The great Mexican fan palm oasis at the narrows of the Los Angeles River, 2010. The grove has since been chainsawed to stumps. Photograph by Jared Farmer.

HCN You end up portraying eucalypts as not necessarily deserving of pejorative terms like “alien.” What’s so great about these water-hoarding trees?

JF It’s puzzling that cultivated eucalyptus has become a symbol of invasion in California. Instead it should be seen as a historical symbol of desire. Californians desired eucs because they grew quickly, because they tolerated a variety of growing conditions (including heat and drought), and mostly because the foliage and bloom and scent and shade made the Golden State more beautiful.
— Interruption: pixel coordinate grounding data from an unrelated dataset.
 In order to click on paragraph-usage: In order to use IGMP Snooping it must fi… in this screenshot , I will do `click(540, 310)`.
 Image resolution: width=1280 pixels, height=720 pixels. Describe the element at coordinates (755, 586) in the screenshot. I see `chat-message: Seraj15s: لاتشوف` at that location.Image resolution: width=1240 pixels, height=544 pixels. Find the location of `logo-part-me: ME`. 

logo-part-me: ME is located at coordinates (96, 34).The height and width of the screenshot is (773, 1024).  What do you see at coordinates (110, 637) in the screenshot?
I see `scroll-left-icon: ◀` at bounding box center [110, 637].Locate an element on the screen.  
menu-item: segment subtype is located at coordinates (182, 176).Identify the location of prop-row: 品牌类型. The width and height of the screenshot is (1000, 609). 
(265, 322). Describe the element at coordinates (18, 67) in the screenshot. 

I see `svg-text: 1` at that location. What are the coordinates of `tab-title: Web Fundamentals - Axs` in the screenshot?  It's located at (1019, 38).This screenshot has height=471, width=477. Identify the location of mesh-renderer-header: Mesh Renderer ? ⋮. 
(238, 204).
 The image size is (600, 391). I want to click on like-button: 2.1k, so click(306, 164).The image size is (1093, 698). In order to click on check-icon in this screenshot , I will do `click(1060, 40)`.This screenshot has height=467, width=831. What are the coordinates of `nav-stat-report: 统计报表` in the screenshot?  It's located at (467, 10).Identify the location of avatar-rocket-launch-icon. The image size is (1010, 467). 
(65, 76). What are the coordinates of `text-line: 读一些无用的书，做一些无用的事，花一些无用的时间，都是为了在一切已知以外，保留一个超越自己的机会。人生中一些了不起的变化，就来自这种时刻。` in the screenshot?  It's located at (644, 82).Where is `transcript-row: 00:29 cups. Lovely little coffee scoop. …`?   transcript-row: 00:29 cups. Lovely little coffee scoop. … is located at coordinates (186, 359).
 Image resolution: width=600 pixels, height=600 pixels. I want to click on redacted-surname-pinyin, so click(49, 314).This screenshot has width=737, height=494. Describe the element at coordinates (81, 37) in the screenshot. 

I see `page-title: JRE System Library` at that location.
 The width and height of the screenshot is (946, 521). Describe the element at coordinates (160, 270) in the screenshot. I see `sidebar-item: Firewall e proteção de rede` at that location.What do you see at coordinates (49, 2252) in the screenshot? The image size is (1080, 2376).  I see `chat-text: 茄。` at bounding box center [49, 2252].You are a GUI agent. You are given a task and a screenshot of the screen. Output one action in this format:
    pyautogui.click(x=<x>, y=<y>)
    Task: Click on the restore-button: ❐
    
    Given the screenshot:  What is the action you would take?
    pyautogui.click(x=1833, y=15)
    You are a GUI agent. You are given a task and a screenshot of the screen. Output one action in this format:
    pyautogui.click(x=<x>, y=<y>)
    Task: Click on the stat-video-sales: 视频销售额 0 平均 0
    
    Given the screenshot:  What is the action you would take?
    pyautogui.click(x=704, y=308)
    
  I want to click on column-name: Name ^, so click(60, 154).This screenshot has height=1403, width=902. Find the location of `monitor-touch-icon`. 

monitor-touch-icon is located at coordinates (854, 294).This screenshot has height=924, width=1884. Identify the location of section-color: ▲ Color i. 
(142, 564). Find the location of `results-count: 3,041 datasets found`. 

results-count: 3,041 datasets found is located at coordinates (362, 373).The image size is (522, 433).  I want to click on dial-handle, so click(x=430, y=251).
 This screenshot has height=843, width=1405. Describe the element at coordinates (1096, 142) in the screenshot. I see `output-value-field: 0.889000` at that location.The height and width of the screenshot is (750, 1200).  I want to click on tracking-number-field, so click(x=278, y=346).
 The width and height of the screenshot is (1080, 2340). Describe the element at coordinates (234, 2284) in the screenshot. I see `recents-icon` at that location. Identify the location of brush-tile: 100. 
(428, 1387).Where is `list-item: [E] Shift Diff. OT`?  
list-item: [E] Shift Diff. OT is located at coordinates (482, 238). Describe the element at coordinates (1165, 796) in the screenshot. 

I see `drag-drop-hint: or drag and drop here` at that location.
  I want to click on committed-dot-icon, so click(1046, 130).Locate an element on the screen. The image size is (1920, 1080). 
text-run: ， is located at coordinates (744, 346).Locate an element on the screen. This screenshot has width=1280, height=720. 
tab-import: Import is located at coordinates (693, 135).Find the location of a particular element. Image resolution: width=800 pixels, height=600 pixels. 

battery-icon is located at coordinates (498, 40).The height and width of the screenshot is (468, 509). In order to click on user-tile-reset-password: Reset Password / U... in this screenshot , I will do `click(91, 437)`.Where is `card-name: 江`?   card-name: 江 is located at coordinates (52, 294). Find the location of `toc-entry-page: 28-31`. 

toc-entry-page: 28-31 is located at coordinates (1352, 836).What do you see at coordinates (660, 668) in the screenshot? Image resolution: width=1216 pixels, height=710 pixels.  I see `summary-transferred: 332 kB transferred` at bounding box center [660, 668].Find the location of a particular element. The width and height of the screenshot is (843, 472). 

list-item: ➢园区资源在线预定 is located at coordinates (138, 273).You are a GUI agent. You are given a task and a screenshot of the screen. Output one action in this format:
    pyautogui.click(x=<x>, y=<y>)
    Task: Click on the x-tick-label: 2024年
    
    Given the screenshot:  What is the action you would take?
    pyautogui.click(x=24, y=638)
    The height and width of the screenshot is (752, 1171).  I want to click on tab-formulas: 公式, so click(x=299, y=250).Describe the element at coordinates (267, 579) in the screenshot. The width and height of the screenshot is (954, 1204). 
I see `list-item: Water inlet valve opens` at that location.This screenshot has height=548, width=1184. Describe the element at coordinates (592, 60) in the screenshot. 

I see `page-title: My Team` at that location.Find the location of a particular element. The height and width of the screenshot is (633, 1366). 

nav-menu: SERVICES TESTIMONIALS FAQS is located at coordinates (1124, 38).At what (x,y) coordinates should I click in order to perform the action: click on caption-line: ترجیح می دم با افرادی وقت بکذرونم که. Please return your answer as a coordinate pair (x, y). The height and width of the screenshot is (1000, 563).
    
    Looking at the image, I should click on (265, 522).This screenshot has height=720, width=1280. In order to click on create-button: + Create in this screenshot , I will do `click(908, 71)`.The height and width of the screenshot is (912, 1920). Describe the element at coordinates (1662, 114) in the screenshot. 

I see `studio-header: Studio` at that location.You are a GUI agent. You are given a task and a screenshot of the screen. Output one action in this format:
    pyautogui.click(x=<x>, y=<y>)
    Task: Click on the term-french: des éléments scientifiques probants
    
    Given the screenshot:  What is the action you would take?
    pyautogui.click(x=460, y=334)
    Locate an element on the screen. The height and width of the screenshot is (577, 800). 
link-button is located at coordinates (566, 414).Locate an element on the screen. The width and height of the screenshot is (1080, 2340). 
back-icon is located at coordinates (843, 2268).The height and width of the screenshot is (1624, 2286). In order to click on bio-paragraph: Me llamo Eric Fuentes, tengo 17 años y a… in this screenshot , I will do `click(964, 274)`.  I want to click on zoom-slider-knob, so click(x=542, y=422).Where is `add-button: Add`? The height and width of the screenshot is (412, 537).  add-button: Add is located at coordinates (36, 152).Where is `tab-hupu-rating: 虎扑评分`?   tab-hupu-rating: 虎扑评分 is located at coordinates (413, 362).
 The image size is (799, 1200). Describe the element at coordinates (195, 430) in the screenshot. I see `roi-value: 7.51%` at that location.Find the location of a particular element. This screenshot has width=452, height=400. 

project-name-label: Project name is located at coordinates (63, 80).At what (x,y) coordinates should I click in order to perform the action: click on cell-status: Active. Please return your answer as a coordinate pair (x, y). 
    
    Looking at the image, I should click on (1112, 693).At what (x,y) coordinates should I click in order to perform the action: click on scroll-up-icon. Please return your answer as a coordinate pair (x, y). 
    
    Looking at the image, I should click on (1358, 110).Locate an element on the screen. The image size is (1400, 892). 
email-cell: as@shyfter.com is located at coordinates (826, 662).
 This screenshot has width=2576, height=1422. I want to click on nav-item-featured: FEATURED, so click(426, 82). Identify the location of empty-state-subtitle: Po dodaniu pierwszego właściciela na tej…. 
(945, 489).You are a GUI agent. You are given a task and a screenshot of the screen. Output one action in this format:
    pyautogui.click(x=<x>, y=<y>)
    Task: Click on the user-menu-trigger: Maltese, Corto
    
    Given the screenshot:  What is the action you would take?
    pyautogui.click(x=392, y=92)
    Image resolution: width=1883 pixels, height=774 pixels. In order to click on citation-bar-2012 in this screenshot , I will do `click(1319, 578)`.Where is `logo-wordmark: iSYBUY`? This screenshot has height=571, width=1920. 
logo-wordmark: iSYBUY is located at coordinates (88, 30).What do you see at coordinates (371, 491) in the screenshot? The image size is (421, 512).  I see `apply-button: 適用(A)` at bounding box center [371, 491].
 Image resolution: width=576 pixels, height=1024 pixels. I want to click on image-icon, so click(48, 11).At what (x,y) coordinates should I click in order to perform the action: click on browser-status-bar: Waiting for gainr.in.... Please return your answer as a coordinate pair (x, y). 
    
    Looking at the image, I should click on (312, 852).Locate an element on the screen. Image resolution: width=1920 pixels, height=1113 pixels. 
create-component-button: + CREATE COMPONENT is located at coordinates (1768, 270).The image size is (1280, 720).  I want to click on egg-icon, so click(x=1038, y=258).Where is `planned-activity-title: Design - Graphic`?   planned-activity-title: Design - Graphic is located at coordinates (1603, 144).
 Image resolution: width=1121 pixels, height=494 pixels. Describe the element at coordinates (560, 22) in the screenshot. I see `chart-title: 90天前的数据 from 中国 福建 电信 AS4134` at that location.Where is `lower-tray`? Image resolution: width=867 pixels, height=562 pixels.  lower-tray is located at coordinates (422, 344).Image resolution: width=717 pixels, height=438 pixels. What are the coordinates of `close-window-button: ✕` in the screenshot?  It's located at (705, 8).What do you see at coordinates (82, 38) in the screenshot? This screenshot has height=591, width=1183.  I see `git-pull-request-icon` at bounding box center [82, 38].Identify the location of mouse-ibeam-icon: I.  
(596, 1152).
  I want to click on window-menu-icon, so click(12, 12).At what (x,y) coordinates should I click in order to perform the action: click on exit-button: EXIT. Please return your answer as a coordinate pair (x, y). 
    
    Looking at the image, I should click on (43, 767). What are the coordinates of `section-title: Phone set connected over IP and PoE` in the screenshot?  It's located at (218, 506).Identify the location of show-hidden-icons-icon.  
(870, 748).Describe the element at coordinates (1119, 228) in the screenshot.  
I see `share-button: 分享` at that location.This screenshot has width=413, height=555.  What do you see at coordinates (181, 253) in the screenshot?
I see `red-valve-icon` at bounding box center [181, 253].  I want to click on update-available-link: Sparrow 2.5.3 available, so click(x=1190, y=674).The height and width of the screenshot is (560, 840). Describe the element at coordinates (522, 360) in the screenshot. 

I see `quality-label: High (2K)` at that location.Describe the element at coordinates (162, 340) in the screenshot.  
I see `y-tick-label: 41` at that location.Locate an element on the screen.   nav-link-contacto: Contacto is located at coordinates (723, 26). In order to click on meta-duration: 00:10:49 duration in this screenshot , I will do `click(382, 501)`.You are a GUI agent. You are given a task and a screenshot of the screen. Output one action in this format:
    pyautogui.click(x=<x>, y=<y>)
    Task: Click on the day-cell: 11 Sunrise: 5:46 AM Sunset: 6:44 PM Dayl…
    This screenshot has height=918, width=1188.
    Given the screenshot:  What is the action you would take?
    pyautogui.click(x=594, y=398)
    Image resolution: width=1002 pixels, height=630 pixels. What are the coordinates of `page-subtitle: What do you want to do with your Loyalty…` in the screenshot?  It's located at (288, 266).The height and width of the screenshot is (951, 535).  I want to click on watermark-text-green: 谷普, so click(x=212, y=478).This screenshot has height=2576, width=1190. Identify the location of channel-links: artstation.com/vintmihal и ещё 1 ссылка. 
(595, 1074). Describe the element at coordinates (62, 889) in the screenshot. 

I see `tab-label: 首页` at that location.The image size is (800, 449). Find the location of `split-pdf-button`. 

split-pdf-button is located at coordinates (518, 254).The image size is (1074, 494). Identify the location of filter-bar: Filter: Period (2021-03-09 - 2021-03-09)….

Like it or not, the hard-and-fast categories of “native” and “non-native” are losing applicability. Going forward, we need subtler terminology and politics to deal with the problem of plants out of place. Eucalyptus belongs in some parts of California and doesn’t belong in others. It depends on context. In nature preserves like Channel Islands National Park and fire-prone neighborhoods like the Berkeley Hills, it makes perfect sense to thin their numbers or eradicate them. But in other places – for example, the edges of farms, highways, campuses, metropolitan parks – eucs ought to be maintained as elements of the biocultural landscape. Here they should be tended and replanted as part of the Golden State’s heritage. Only we don’t have to use the same trees as nineteenth-century planters. Botanists and arborists can recommend species and varietals that are shorter, less messy, and more water wise than the old popular favorite, Tasmanian blue gums.

HCN What book is next on your list to write?

JF I plan to write about one of the most significant changes in recent history: the instrumentalization of looking at the planet’s surface from high above, and how that vantage has changed the way we fight wars and manage resources. In other words: a history of aerial photography, satellite imagery and remote sensing, from the invention of the camera through Google Earth and Predator drones. I’m calling it simply The Aerial View.

Tay Wiles is the online editor at High Country News. She Tweets @taywiles.